9. List of attached documents I have also submitted a request for application examination at the same time.

(Delete claim 3) "2. Claim (1) A chain-like structure comprising a plurality of individual molecules of the first reactant, each of which has a plurality of reaction sites. is a molecule,
a solution of a first reactant, wherein substantially only one of the reaction sites is capable of specifically reacting with the analyte, the reaction allowing some of the molecules to couple to the analyte; A plurality of multifunctional polymeric backbone molecules, substantially each of which is covalently bonded at another site that does not interfere with the first reaction, and the backbone molecule is bonded thereto at a separate site that does not interfere with the first reaction. 1. A reagent reactive with an analyte, comprising: a polymer backbone molecule having a limited number of fluorescent dye molecules coupled thereto so as not to substantially interfere with the specificity of the analyte.

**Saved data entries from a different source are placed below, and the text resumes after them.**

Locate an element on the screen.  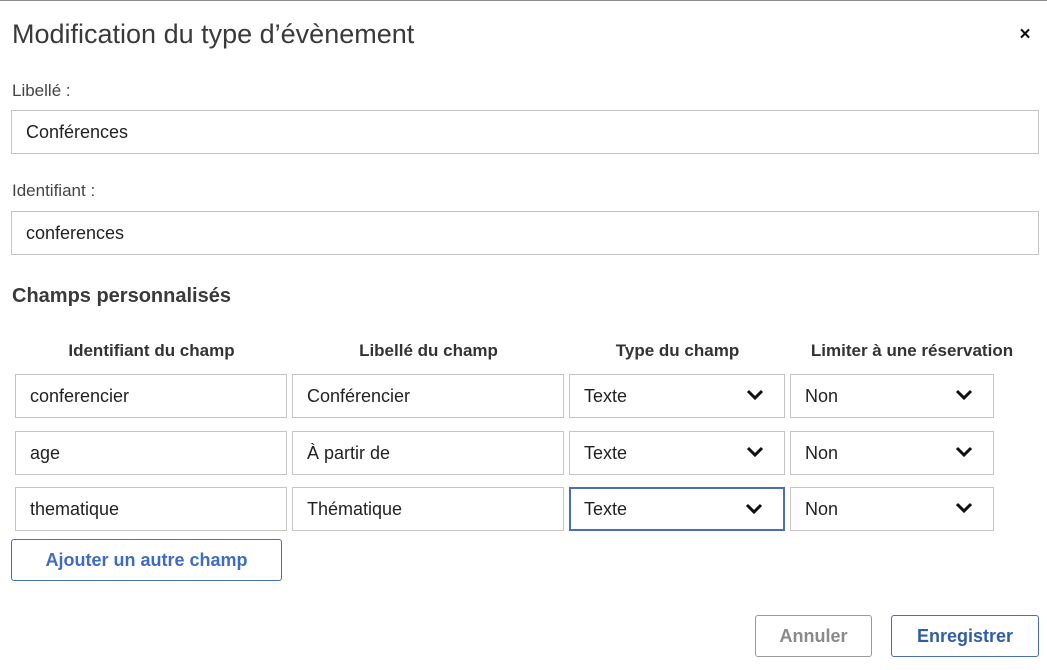
dialog-title: Modification du type d’évènement is located at coordinates (214, 34).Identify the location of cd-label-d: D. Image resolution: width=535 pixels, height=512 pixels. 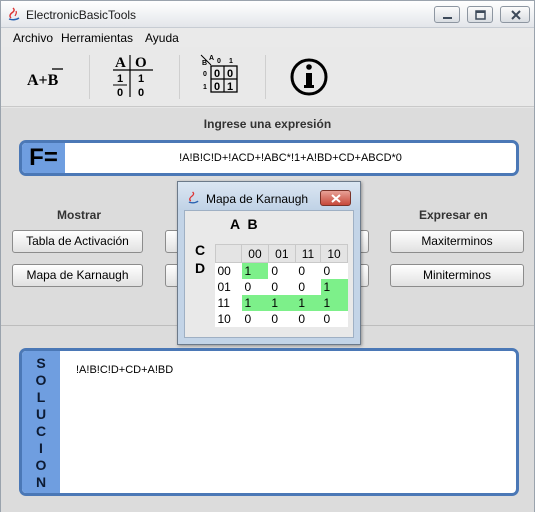
(200, 268).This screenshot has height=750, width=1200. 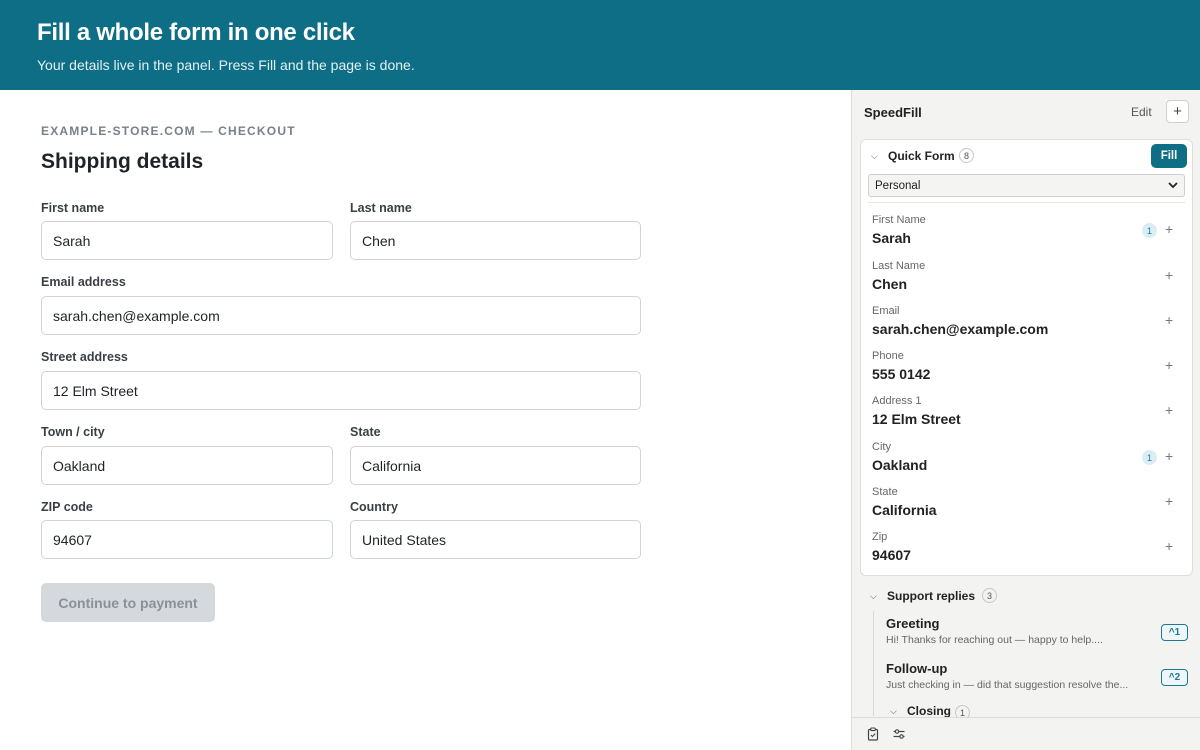 I want to click on quick-field-row: Email sarah.chen@example.com +, so click(x=1027, y=327).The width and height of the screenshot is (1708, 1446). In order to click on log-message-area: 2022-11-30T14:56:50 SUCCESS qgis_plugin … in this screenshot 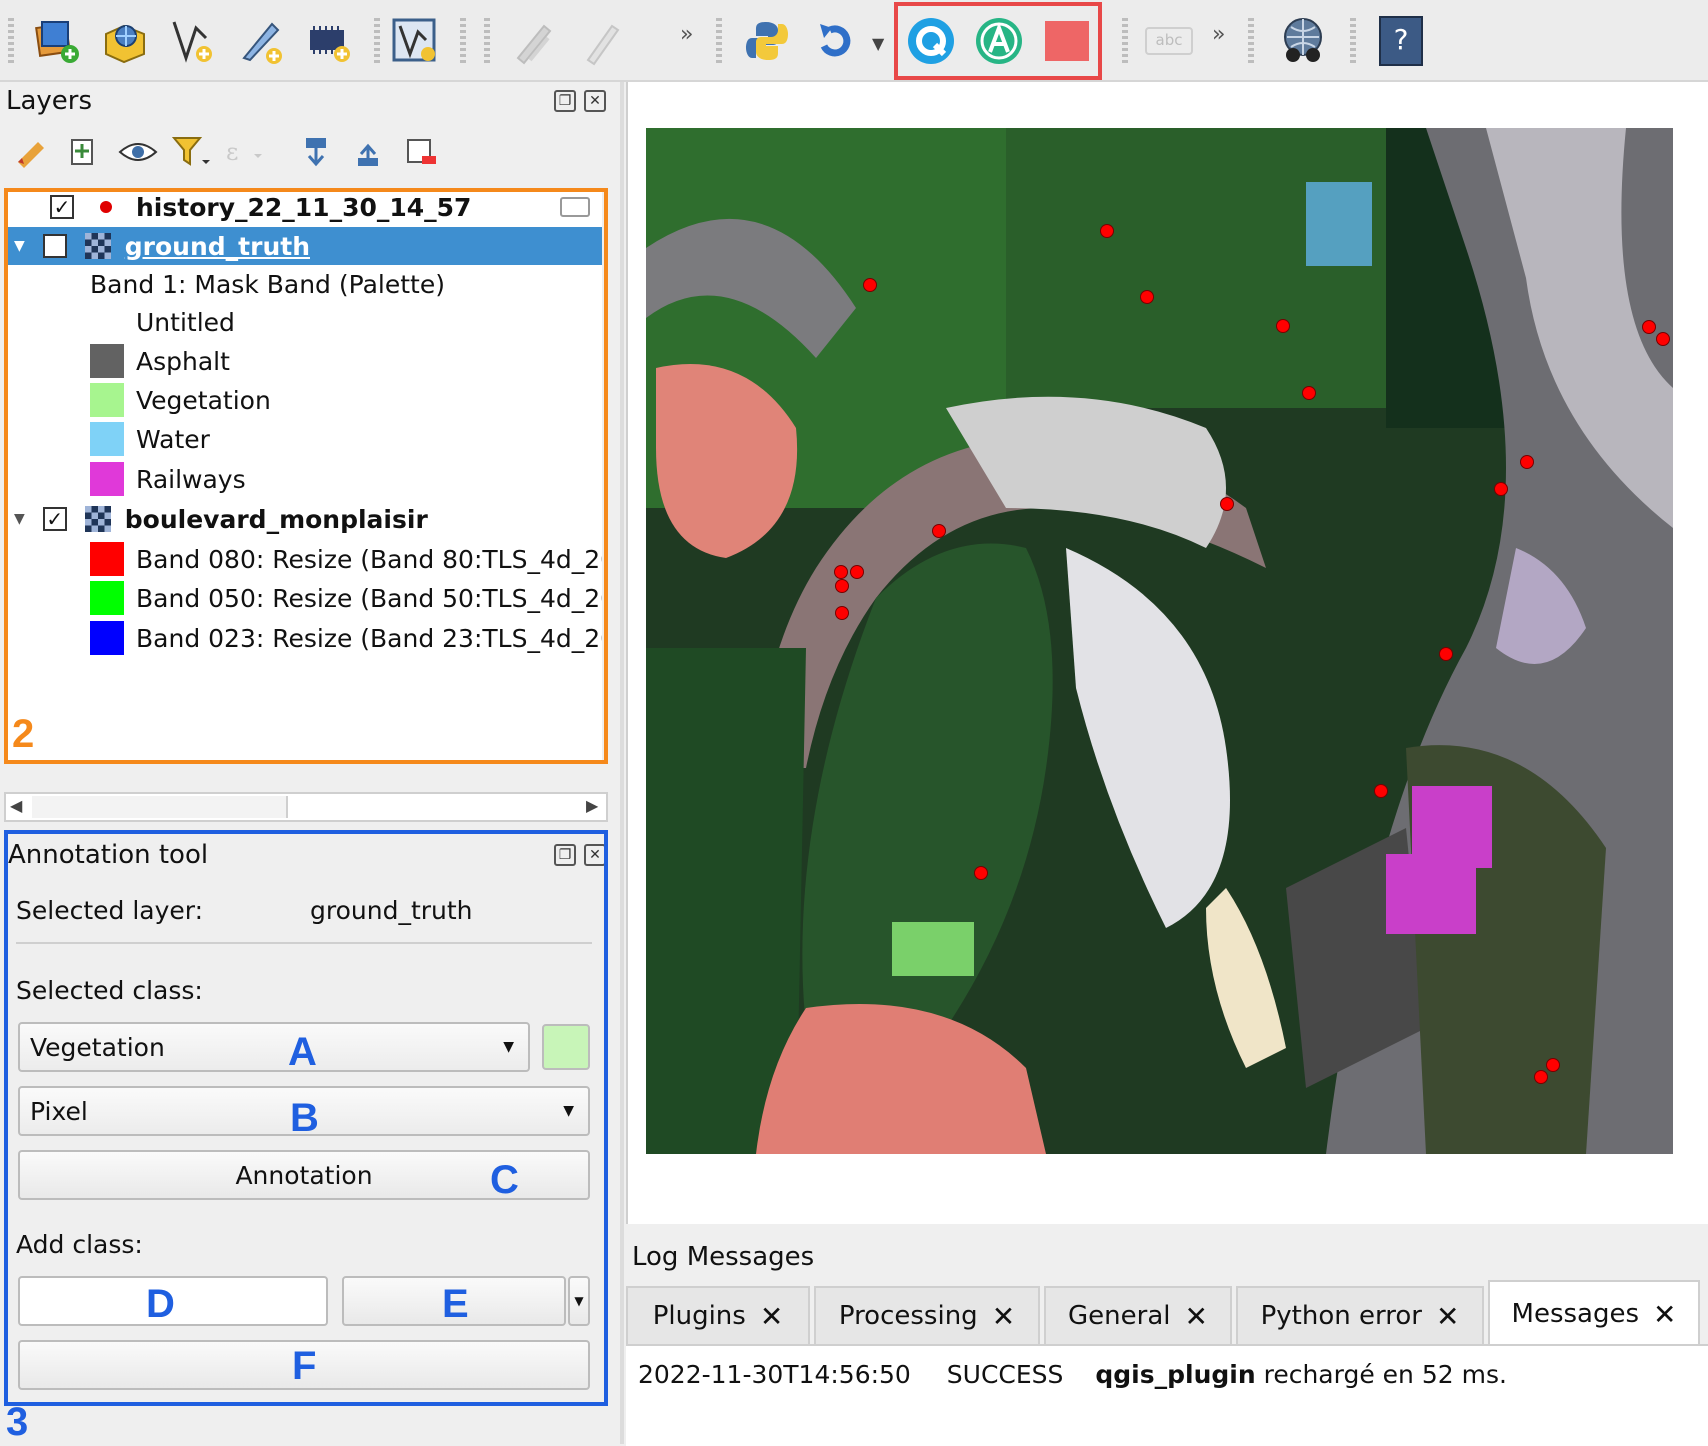, I will do `click(1167, 1395)`.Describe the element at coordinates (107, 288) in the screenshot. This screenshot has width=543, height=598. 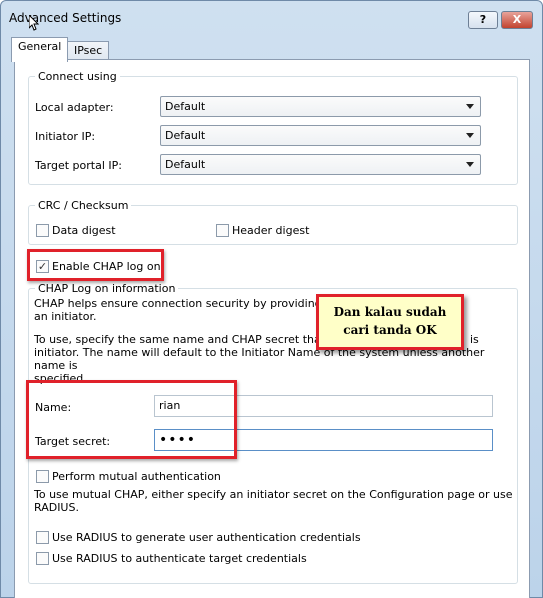
I see `chap-logon-legend: CHAP Log on information` at that location.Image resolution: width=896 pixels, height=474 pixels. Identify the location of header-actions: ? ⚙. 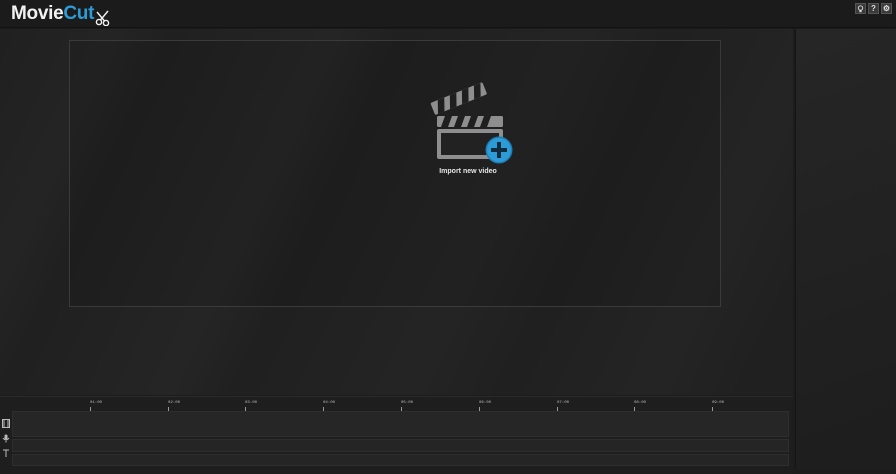
(874, 8).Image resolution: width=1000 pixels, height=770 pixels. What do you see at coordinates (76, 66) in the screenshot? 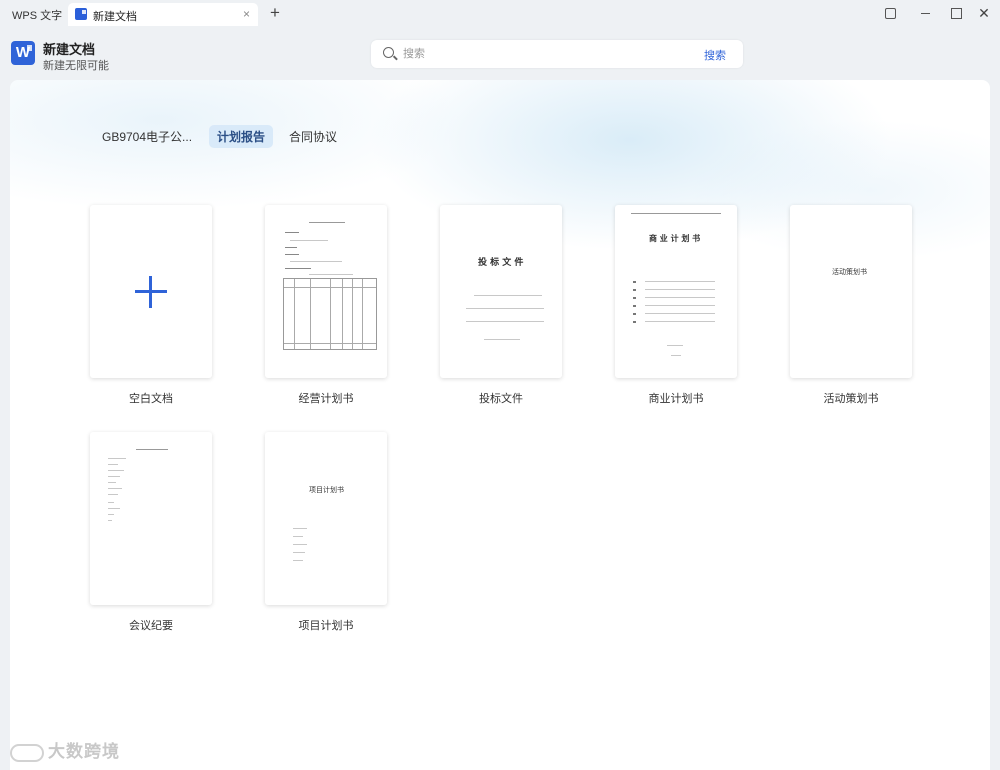
I see `page-subtitle: 新建无限可能` at bounding box center [76, 66].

(2) Produce a protected polymer by reacting a polyfunctional primer molecule with a Cal-Nyl compound to block one or more reactive sites at the end of the polymer backbone; The formula of the molecule is reacted with a side reactive site in the remer backbone to produce a dye-labeled polymer molecule, and then one molecule of the dye-labeled/9-mer can be specifically reacted with the analyte by one of the terminal reactive sites. A method for producing a reagent reactive with an analyte comprising steps of covalently coupling with a reactant molecule. ”

Claims (3)

[Claims] (1) a chain molecule comprising a plurality of individual molecules of the first reactant, each of which has a plurality of reaction sites;
a solution of a first reactant, wherein substantially only one of the reaction sites is capable of specifically reacting with the analyte, the reaction allowing some of the molecules to couple to the analyte; A plurality of multifunctional polymeric backbone molecules, substantially each of which backbone molecules are sterically separated from only a corresponding one of said first reactant molecules and said reaction site, and are sterically separated from said reaction site. covalently attached at discrete sites that do not substantially interfere with the specificity of the reaction, and the scaffold has a limited number of fluorescent dye molecules thereon that does not substantially interfere with the specificity of the reaction. A reagent reactive with an analyte, characterized by comprising a polymer skeleton molecule coupled thereto; (2) A protected polymer is produced by reacting a polyfunctional polymer molecule with a cardanyl compound to block one or more reactive sites at the end of the polymer backbone, and the dye functionalized molecule is added to the protected polymer molecule. reacting with a lateral reactive site in the polymer backbone of the dye to produce a dye-labeled polymer molecule, which is then shared by one of the terminal reactive sites with a reactant molecule capable of specifically reacting with the analyte. A method for producing a reagent that is reactive in an analyte body, including steps of coupling the reagent to the analyte. (3) each of the reactant molecules has a plurality of reactive sites, substantially one of which includes a reactant molecule capable of specifically reacting with a corresponding one of the analytes; Each also has one multifunctional polymeric backbone molecule covalently coupled thereto, which polymeric backbone molecule in turn is responsible for the specificity of the reaction between the analyte and reactant coupled thereto. An analyte in a solution comprising the step of mixing with the analyte a reagent having a limited number of fluorescent dye molecules that does not substantially interfere with the analyte. Detection method.